“Sadly most organizations seemed to have embraced chaos and called it a good thing for an organization. One example is the rising number of job descriptions that include “tolerance for ambiguity’ as a necessary skill. Let me be clear: chaos is never a good thing for an organization. While the world is fluid, and increasingly so, this is no excuse for ambiguity and chaos in organizations…. Rather than asking your workforce to accept and develop a skill set around coping with chaos, you should be doing everything you can to reduce the chaos to begin with.”
I am a big believer in transparency. Transparency builds trust and creates a trusting and respectful work environment.
Share vision. Share rationale. Share decision-making processes. Don’t share chaos.

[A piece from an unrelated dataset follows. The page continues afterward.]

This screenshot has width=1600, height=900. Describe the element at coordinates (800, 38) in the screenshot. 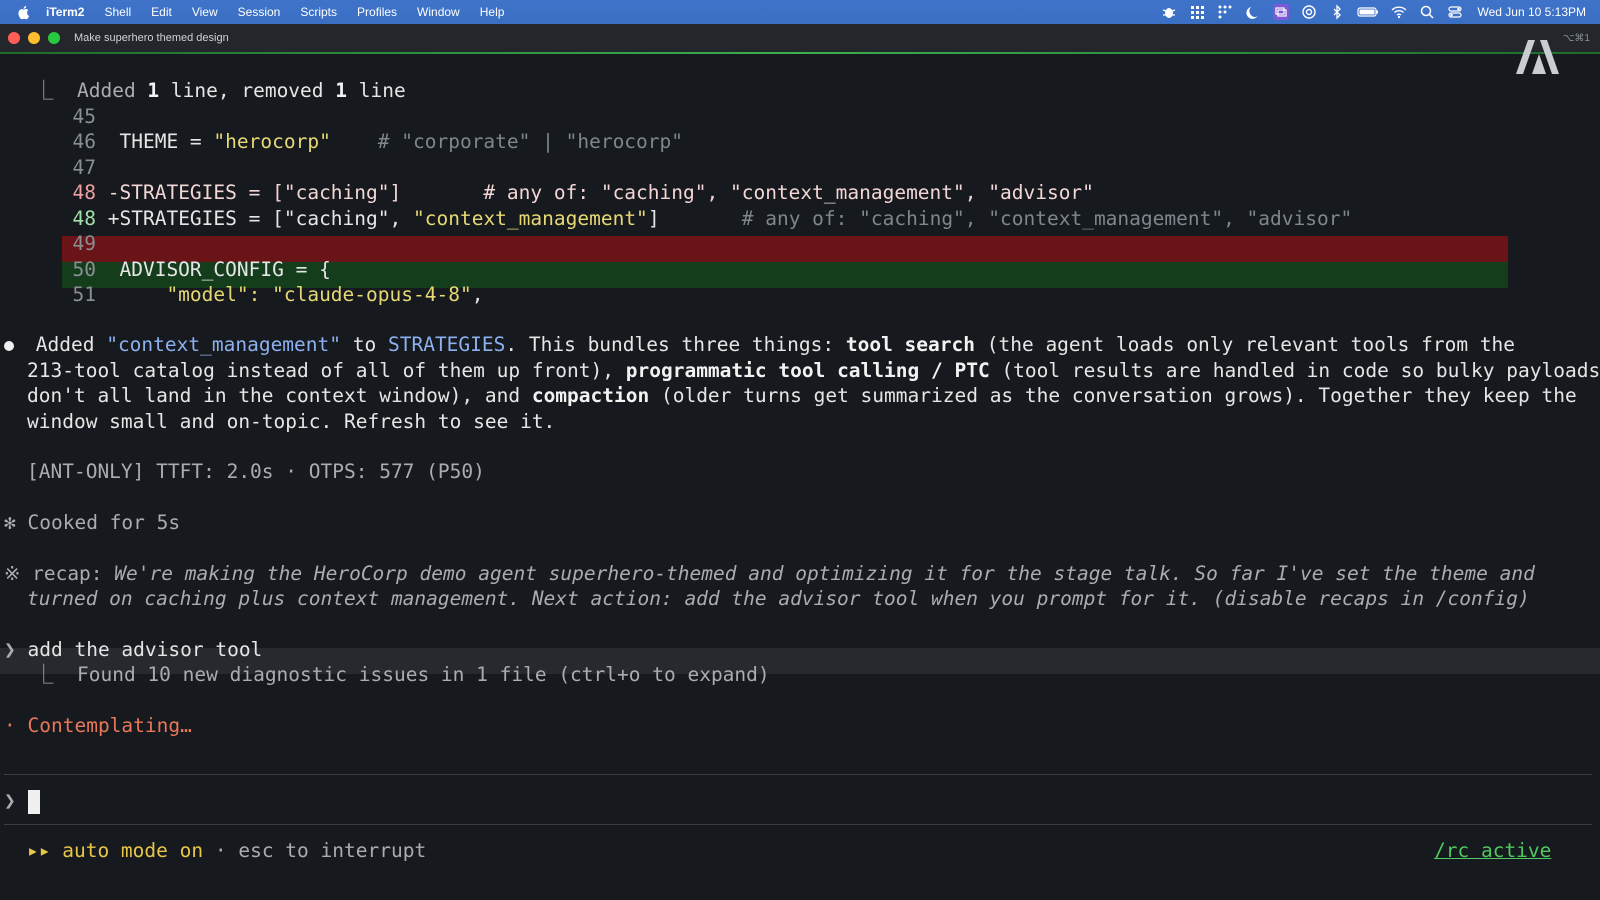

Trust me. I’ve learned this one the hard way. Sharing too much may make you feel better, but the stress multiplies as it rolls down hill. Resist the urge and learn to become a buffer.

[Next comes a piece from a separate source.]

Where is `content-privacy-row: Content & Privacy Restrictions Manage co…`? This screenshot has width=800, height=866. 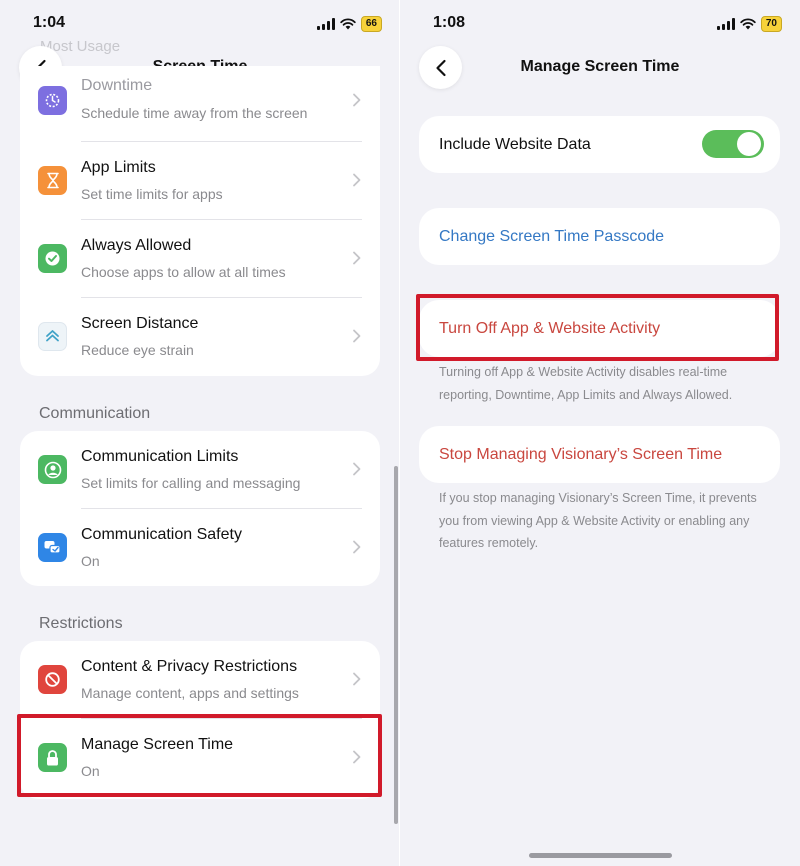
content-privacy-row: Content & Privacy Restrictions Manage co… is located at coordinates (200, 680).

Your team does not want to…
- see the stress on your face
- know about the indecision in the meeting you just left
- understand the stupid hoops you just jumped through
- have their schedule jerked around because yours is a moving target
- have deadlines that creep closer as you get more nervous
- hear about the pressure you have from those above
- know about your political or career struggles
They do want to…
- understand the big picture
- know where they fit in
- understand what they need to do
- know which decisions are final
- understand what is up for discussion
- know what could still change
They are looking for you to…
- do what you said you would
- stay the course on your big plans
- be there to support
- explain the reasons behind any changes
- follow through on your commitments
It takes courage to buffer the chaos. Teach resilience, but shield as much as you can. They will watch and learn and grow from the experience of watching you do it well.